Texto fornecido -
Ética de Espinosa Descomplicada: Ética da Alegria e da Liberdade

Ética de Espinosa Descomplicada: Ética da Alegria e da Liberdade

Olá, marujos! Hoje, explicaremos a ética de Baruch Espinosa de uma forma descomplicada. Sua ética é conhecida por alguns comentadores como a ética da alegria e da liberdade porque busca explicar o que é a alegria e como utilizá-la para chegarmos à liberdade. Após uma breve apresentação do filósofo, iremos explicar em detalhes e de forma descomplicada vários conceitos importantes que, juntos, formam a ética de Espinosa. Vamos lá!

Sobre Baruch Espinosa

Baruch de Espinosa nasceu em 24 de novembro de 1632 em Amsterdã (Países Baixos). Seu reconhecimento veio mais postumamente do que em vida. Isso se deveu ao seu posicionamento crítico à religião e ao conceito de Deus, o que lhe causou o herem (a excomunhão dos judeus). Seu ofício principal foi polidor de lentes já que seus livros foram censurados. Morreu em 21 de fevereiro de 1677, aos 45 anos, em Haia (Países Baixos). Atualmente, é reconhecido como um dos grandes racionalistas da Modernidade.

Para saber mais detalhes da vida de Espinosa, recomendo: Baruch Espinoza Descomplicado: Biografia e Filosofia.

Ética de Espinosa Descomplicada: Recordando o Conceito de Conatus

A ética de Espinosa está intimamente ligada ao seu conceito antropológico de conatus. Faz todo o sentido: entender como devemos agir só é possível depois que entendemos quem nós somos!

Para o filósofo, a essência humana é conatus. Conatus pode ser brevemente resumido como a força que o ser humano emprega na autoconservação de si e no esforço em permanecer existindo.

Todos os seres possuem conatus, mas apenas os seres humanos possuem consciência de que possuem conatus. Por isso, Espinosa prefere dizer que somos conatus.

Para entender mais detalhadamente esse conceito, recomendo: Conatus Descomplicado: Antropologia de Espinosa.

Ética de Espinosa Descomplicada: Combatendo a Servidão

A ética de Espinosa pode ser compreendida como uma resposta àquilo que ele chamava de servidão.

Dados fornecidos -
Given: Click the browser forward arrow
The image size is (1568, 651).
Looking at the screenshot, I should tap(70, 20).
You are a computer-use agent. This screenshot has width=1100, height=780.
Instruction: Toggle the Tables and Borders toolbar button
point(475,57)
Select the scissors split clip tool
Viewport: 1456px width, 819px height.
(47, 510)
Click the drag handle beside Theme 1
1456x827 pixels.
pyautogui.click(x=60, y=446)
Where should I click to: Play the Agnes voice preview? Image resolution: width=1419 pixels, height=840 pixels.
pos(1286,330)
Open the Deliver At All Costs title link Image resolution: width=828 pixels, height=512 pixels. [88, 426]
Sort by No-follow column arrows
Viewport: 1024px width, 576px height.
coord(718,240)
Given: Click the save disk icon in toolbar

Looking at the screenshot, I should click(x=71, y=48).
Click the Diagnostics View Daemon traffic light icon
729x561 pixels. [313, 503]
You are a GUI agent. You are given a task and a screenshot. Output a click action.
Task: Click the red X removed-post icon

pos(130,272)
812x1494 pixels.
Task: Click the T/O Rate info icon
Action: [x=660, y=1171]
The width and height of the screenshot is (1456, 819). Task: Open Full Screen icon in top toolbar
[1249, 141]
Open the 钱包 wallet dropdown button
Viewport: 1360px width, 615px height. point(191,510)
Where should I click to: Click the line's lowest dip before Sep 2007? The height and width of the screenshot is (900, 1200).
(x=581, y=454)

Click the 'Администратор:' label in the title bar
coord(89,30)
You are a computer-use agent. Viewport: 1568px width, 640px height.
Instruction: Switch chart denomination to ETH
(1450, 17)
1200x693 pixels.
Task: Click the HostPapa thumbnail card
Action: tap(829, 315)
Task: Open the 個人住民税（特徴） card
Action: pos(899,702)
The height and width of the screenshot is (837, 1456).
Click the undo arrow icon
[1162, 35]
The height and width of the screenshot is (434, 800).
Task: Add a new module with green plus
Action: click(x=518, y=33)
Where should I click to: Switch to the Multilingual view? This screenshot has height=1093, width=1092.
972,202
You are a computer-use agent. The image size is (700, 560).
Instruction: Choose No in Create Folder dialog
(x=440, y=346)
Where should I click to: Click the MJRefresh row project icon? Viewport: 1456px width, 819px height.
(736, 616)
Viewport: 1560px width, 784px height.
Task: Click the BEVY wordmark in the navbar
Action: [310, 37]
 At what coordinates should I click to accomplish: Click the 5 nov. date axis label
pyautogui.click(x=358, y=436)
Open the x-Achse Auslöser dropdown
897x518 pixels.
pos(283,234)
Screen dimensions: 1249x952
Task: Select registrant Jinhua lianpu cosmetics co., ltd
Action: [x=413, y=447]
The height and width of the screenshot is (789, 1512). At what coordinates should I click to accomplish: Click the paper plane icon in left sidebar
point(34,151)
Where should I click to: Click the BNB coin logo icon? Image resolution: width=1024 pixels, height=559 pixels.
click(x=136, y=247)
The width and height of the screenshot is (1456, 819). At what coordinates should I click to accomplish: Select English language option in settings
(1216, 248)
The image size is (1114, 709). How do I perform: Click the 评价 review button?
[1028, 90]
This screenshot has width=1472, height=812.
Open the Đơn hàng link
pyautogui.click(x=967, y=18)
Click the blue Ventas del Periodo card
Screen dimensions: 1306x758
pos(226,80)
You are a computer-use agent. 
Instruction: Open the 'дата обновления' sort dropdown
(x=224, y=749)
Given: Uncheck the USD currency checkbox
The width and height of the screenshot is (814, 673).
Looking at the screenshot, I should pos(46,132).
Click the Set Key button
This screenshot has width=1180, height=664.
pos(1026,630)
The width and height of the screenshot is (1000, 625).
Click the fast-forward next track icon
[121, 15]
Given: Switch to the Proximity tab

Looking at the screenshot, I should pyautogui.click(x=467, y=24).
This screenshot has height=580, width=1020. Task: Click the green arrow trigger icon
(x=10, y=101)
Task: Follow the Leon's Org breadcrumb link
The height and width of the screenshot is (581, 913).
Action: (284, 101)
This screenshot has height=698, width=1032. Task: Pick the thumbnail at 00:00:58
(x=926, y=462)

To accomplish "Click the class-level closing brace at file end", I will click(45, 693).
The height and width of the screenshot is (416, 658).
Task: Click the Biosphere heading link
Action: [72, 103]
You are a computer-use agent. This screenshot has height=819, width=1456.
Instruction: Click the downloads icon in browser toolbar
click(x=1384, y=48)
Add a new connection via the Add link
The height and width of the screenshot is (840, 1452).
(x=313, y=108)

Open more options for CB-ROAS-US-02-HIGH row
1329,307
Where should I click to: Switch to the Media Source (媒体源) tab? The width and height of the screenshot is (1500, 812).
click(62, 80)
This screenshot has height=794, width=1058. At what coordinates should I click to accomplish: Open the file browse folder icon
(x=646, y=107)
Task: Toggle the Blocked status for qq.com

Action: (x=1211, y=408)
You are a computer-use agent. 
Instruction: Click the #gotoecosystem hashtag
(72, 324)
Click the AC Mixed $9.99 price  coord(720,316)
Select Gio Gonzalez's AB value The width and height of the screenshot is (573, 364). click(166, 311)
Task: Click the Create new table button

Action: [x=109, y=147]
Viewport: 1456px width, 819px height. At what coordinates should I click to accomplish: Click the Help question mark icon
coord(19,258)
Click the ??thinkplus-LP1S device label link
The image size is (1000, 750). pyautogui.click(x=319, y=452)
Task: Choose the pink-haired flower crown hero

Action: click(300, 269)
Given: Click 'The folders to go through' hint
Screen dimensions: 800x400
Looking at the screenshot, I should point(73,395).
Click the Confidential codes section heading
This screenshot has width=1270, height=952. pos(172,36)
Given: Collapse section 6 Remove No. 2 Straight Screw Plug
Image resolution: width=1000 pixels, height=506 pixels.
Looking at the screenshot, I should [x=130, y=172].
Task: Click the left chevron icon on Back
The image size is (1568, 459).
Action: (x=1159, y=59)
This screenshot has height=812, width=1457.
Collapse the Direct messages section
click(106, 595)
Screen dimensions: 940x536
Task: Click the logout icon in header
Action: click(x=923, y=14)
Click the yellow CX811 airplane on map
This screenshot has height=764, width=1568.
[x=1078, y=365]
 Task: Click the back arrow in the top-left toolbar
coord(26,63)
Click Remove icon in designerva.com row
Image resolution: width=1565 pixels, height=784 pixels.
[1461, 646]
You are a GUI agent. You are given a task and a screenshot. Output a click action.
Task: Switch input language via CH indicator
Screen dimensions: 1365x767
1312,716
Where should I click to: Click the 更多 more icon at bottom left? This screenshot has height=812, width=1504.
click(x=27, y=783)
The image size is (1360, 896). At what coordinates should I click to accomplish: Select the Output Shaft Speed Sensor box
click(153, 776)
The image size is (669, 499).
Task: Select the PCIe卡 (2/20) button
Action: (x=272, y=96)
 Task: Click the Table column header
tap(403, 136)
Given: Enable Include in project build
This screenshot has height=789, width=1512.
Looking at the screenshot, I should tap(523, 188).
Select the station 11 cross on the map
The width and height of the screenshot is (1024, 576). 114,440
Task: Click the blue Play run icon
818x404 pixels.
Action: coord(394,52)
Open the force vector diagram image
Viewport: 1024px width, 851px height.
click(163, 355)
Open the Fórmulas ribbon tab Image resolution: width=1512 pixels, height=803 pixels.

O que fazer - Escreva a continuação do texto sobre a ética de Espinosa, começando logo depois da última frase. Os dados não são necessários para esta tarefa.

Resultado da tarefa -
Servidão é o momento em que o nosso conatus se submete a forças externas de tal forma que começamos a existir, desejar e pensar a partir de causas externas a nós achando que estamos pensando por conta própria.

Como exemplo atual do problema de servidão, podemos destacar a facilidade como nos submetemos à ideologia do consumismo, acreditando que de fato precisamos comprar tudo o que queremos comprar, trabalhando arduamente e exaustivamente para juntar esse dinheiro, sem percebermos que a maioria desses bens são supérfluos e que, no final, só estamos alimentando a indústria capitalista.

Espinosa dirá que a servidão produz efeitos catastróficos em nós mesmos e na nossa relação com os outros seres humanos. Ao perdermos o nosso conatus como referência de nós mesmos, nos perdemos – provocando a nossa própria destruição – e culpamos quem está próximo de nós – em vez de responsabilizar as verdadeiras causas exteriores.

Seguindo o exemplo anterior do consumismo, podemos dizer que alguém que está totalmente alienado (termo também utilizado pelo filósofo) nessa ideologia consumista pode entrar em depressão porque não está conseguindo comprar algum bem material que ele acha fundamental para si e/ou culpar seu cônjuge, filhos, assistidos do governo pelos seus “problemas” financeiros.

Ética de Espinosa Descomplicada: Conatus como Fundamento da Virtude

A palavra “virtude” é latina e possui como sentido etimológico original “força interna”. É nesse sentido que Espinosa coloca o conatus como fundamento da virtude humana. Precisamos estar com nossos conatus no máximo – ou seja, com nossa força interior no máximo – para atingirmos a verdadeira liberdade (rompendo, assim, com qualquer servidão).

Mas como conseguimos isso? Passando da paixão para a ação, ou, em termos espinosanos, deixando de ser causa inadequada de nossas ideias e nos tornando causa adequada de nossas ideias.

Paixão aqui significa ser passional, receptivo. Nesse contexto, estamos recebendo os estímulos de fora, apenas desejando aquilo que nos é sugerido desejar. Já a ação é atividade. Nesse contexto, estamos conscientes de que somos nós que estamos desejando aquilo que desejamos.

Seguindo no exemplo do consumismo, a diferença entre ser passionais ou ativos é a seguinte: estamos comprando aquele tênis de R$500,00 porque realmente queremos o conforto e qualidade que ele oferece ou estamos comprando-o para ostentar um status social do qual não precisamos e que foi impresso em nossas mentes pela mídia publicitária?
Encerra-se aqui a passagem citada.